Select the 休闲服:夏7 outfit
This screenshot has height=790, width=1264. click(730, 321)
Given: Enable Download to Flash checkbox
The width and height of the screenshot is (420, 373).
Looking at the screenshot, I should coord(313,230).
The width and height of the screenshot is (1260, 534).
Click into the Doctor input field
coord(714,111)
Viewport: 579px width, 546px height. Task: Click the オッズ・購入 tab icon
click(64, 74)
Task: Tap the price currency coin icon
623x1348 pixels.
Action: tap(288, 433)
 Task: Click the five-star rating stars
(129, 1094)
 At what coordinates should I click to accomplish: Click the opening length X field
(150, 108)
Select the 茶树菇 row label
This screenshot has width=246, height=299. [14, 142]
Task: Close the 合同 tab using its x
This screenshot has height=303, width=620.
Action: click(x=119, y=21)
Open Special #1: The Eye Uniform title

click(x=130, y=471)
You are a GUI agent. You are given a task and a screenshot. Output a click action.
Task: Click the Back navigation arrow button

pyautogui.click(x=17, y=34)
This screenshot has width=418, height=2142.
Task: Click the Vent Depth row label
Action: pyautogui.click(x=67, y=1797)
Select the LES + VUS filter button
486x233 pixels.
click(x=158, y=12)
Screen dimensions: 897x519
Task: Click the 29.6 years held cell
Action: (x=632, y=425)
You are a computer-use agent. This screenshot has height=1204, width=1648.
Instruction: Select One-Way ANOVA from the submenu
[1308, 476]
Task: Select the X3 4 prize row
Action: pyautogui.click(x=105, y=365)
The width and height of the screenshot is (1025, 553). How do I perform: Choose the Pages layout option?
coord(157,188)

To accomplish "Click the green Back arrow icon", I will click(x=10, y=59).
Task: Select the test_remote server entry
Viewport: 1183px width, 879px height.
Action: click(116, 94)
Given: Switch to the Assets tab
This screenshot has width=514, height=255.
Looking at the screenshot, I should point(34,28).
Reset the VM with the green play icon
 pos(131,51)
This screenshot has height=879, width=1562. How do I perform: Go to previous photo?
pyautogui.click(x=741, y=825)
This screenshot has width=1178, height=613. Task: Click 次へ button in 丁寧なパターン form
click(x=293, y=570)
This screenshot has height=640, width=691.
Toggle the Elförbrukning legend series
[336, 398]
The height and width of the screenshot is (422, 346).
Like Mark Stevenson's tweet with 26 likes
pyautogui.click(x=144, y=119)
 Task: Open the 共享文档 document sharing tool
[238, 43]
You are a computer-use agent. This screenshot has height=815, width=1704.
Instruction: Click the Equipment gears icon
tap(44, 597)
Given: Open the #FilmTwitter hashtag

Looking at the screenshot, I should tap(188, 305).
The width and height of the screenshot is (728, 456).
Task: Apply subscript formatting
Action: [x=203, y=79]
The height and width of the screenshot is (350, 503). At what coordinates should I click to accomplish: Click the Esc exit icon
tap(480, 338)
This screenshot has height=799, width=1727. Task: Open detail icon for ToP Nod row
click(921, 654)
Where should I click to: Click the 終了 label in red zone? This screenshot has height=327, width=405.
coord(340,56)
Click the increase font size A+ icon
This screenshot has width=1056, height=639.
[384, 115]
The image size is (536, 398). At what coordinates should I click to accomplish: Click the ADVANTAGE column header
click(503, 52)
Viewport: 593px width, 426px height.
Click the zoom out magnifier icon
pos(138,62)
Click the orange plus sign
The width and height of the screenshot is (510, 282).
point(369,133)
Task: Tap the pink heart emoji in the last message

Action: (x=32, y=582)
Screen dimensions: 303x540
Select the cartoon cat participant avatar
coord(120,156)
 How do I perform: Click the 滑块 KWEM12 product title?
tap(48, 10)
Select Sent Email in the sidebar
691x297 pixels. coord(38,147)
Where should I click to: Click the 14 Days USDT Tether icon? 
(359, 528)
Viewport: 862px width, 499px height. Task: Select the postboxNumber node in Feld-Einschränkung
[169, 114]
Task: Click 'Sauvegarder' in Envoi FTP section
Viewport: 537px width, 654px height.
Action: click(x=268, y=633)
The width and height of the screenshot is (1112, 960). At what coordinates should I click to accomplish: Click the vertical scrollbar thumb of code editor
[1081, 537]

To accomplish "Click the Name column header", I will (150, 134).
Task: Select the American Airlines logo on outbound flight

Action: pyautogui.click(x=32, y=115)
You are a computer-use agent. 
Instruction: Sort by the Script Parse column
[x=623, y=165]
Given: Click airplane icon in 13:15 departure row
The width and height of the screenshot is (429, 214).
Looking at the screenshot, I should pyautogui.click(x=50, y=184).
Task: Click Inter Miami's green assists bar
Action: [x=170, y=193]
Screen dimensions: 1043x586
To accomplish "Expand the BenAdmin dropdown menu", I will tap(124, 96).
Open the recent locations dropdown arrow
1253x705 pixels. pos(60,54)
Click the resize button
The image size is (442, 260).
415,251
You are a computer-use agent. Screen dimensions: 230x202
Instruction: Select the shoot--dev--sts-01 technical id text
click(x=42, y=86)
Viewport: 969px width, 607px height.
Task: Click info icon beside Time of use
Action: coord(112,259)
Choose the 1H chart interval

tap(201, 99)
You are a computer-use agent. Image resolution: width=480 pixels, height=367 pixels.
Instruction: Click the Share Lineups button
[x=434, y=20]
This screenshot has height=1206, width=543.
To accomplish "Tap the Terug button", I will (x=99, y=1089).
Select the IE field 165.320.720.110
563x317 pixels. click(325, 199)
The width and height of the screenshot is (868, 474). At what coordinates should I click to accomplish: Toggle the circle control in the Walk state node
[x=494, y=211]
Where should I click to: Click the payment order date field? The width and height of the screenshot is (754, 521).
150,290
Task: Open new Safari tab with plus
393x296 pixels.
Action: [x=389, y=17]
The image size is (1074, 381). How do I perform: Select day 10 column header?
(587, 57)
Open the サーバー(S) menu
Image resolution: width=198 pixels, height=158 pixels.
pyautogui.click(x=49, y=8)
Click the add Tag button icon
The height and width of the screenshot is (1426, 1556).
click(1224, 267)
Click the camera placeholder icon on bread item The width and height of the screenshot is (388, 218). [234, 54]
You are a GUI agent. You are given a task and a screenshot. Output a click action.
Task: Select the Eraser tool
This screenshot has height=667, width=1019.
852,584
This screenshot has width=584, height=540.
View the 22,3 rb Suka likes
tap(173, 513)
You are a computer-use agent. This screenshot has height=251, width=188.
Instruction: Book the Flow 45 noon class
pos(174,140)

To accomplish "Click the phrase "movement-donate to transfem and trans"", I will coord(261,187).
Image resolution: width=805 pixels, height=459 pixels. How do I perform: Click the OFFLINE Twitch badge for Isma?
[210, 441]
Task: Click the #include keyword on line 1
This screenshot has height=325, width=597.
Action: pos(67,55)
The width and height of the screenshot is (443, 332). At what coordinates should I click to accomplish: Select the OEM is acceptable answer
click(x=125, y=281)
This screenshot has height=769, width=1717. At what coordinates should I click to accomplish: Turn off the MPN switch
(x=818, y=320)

### THE PROBLEM
Please update the material above by replacing every occurrence of "How do I perform" with "How can I carry out" and leaving everything else unchanged.

### THE OUTPUT
Select the 休闲服:夏7 outfit
This screenshot has height=790, width=1264. click(730, 321)
Given: Enable Download to Flash checkbox
The width and height of the screenshot is (420, 373).
Looking at the screenshot, I should coord(313,230).
The width and height of the screenshot is (1260, 534).
Click into the Doctor input field
coord(714,111)
Viewport: 579px width, 546px height. Task: Click the オッズ・購入 tab icon
click(64, 74)
Task: Tap the price currency coin icon
623x1348 pixels.
Action: tap(288, 433)
 Task: Click the five-star rating stars
(129, 1094)
 At what coordinates should I click to accomplish: Click the opening length X field
(150, 108)
Select the 茶树菇 row label
This screenshot has width=246, height=299. [14, 142]
Task: Close the 合同 tab using its x
This screenshot has height=303, width=620.
Action: click(x=119, y=21)
Open Special #1: The Eye Uniform title

click(x=130, y=471)
You are a GUI agent. You are given a task and a screenshot. Output a click action.
Task: Click the Back navigation arrow button

pyautogui.click(x=17, y=34)
This screenshot has width=418, height=2142.
Task: Click the Vent Depth row label
Action: pyautogui.click(x=67, y=1797)
Select the LES + VUS filter button
486x233 pixels.
click(x=158, y=12)
Screen dimensions: 897x519
Task: Click the 29.6 years held cell
Action: (x=632, y=425)
You are a computer-use agent. This screenshot has height=1204, width=1648.
Instruction: Select One-Way ANOVA from the submenu
[1308, 476]
Task: Select the X3 4 prize row
Action: pyautogui.click(x=105, y=365)
The width and height of the screenshot is (1025, 553). How can I carry out: Choose the Pages layout option?
coord(157,188)

To accomplish "Click the green Back arrow icon", I will click(x=10, y=59).
Task: Select the test_remote server entry
Viewport: 1183px width, 879px height.
Action: click(116, 94)
Given: Switch to the Assets tab
This screenshot has width=514, height=255.
Looking at the screenshot, I should point(34,28).
Reset the VM with the green play icon
 pos(131,51)
This screenshot has height=879, width=1562. How can I carry out: Go to previous photo?
pyautogui.click(x=741, y=825)
This screenshot has width=1178, height=613. Task: Click 次へ button in 丁寧なパターン form
click(x=293, y=570)
This screenshot has height=640, width=691.
Toggle the Elförbrukning legend series
[336, 398]
The height and width of the screenshot is (422, 346).
Like Mark Stevenson's tweet with 26 likes
pyautogui.click(x=144, y=119)
 Task: Open the 共享文档 document sharing tool
[238, 43]
You are a computer-use agent. This screenshot has height=815, width=1704.
Instruction: Click the Equipment gears icon
tap(44, 597)
Given: Open the #FilmTwitter hashtag

Looking at the screenshot, I should tap(188, 305).
The width and height of the screenshot is (728, 456).
Task: Apply subscript formatting
Action: [x=203, y=79]
The height and width of the screenshot is (350, 503). At what coordinates should I click to accomplish: Click the Esc exit icon
tap(480, 338)
This screenshot has height=799, width=1727. Task: Open detail icon for ToP Nod row
click(921, 654)
Where should I click to: Click the 終了 label in red zone? This screenshot has height=327, width=405.
coord(340,56)
Click the increase font size A+ icon
This screenshot has width=1056, height=639.
[384, 115]
The image size is (536, 398). At what coordinates should I click to accomplish: Click the ADVANTAGE column header
click(503, 52)
Viewport: 593px width, 426px height.
Click the zoom out magnifier icon
pos(138,62)
Click the orange plus sign
The width and height of the screenshot is (510, 282).
point(369,133)
Task: Tap the pink heart emoji in the last message

Action: (x=32, y=582)
Screen dimensions: 303x540
Select the cartoon cat participant avatar
coord(120,156)
 How can I carry out: Click the 滑块 KWEM12 product title?
tap(48, 10)
Select Sent Email in the sidebar
691x297 pixels. coord(38,147)
Where should I click to: Click the 14 Days USDT Tether icon? 
(359, 528)
Viewport: 862px width, 499px height. Task: Select the postboxNumber node in Feld-Einschränkung
[169, 114]
Task: Click 'Sauvegarder' in Envoi FTP section
Viewport: 537px width, 654px height.
Action: click(x=268, y=633)
The width and height of the screenshot is (1112, 960). At what coordinates should I click to accomplish: Click the vertical scrollbar thumb of code editor
[1081, 537]

To accomplish "Click the Name column header", I will (150, 134).
Task: Select the American Airlines logo on outbound flight

Action: pyautogui.click(x=32, y=115)
You are a computer-use agent. 
Instruction: Sort by the Script Parse column
[x=623, y=165]
Given: Click airplane icon in 13:15 departure row
The width and height of the screenshot is (429, 214).
Looking at the screenshot, I should pyautogui.click(x=50, y=184).
Task: Click Inter Miami's green assists bar
Action: [x=170, y=193]
Screen dimensions: 1043x586
To accomplish "Expand the BenAdmin dropdown menu", I will tap(124, 96).
Open the recent locations dropdown arrow
1253x705 pixels. pos(60,54)
Click the resize button
The image size is (442, 260).
415,251
You are a computer-use agent. Screen dimensions: 230x202
Instruction: Select the shoot--dev--sts-01 technical id text
click(x=42, y=86)
Viewport: 969px width, 607px height.
Task: Click info icon beside Time of use
Action: coord(112,259)
Choose the 1H chart interval

tap(201, 99)
You are a computer-use agent. Image resolution: width=480 pixels, height=367 pixels.
Instruction: Click the Share Lineups button
[x=434, y=20]
This screenshot has height=1206, width=543.
To accomplish "Tap the Terug button", I will (x=99, y=1089).
Select the IE field 165.320.720.110
563x317 pixels. click(325, 199)
The width and height of the screenshot is (868, 474). At what coordinates should I click to accomplish: Toggle the circle control in the Walk state node
[x=494, y=211]
Where should I click to: Click the payment order date field? The width and height of the screenshot is (754, 521).
150,290
Task: Open new Safari tab with plus
393x296 pixels.
Action: [x=389, y=17]
The image size is (1074, 381). How can I carry out: Select day 10 column header?
(587, 57)
Open the サーバー(S) menu
Image resolution: width=198 pixels, height=158 pixels.
pyautogui.click(x=49, y=8)
Click the add Tag button icon
The height and width of the screenshot is (1426, 1556).
click(1224, 267)
Click the camera placeholder icon on bread item The width and height of the screenshot is (388, 218). [234, 54]
You are a GUI agent. You are given a task and a screenshot. Output a click action.
Task: Select the Eraser tool
This screenshot has height=667, width=1019.
852,584
This screenshot has width=584, height=540.
View the 22,3 rb Suka likes
tap(173, 513)
You are a computer-use agent. This screenshot has height=251, width=188.
Instruction: Book the Flow 45 noon class
pos(174,140)

To accomplish "Click the phrase "movement-donate to transfem and trans"", I will coord(261,187).
Image resolution: width=805 pixels, height=459 pixels. How can I carry out: Click the OFFLINE Twitch badge for Isma?
[210, 441]
Task: Click the #include keyword on line 1
This screenshot has height=325, width=597.
Action: pos(67,55)
The width and height of the screenshot is (443, 332). At what coordinates should I click to accomplish: Select the OEM is acceptable answer
click(x=125, y=281)
This screenshot has height=769, width=1717. At what coordinates should I click to accomplish: Turn off the MPN switch
(x=818, y=320)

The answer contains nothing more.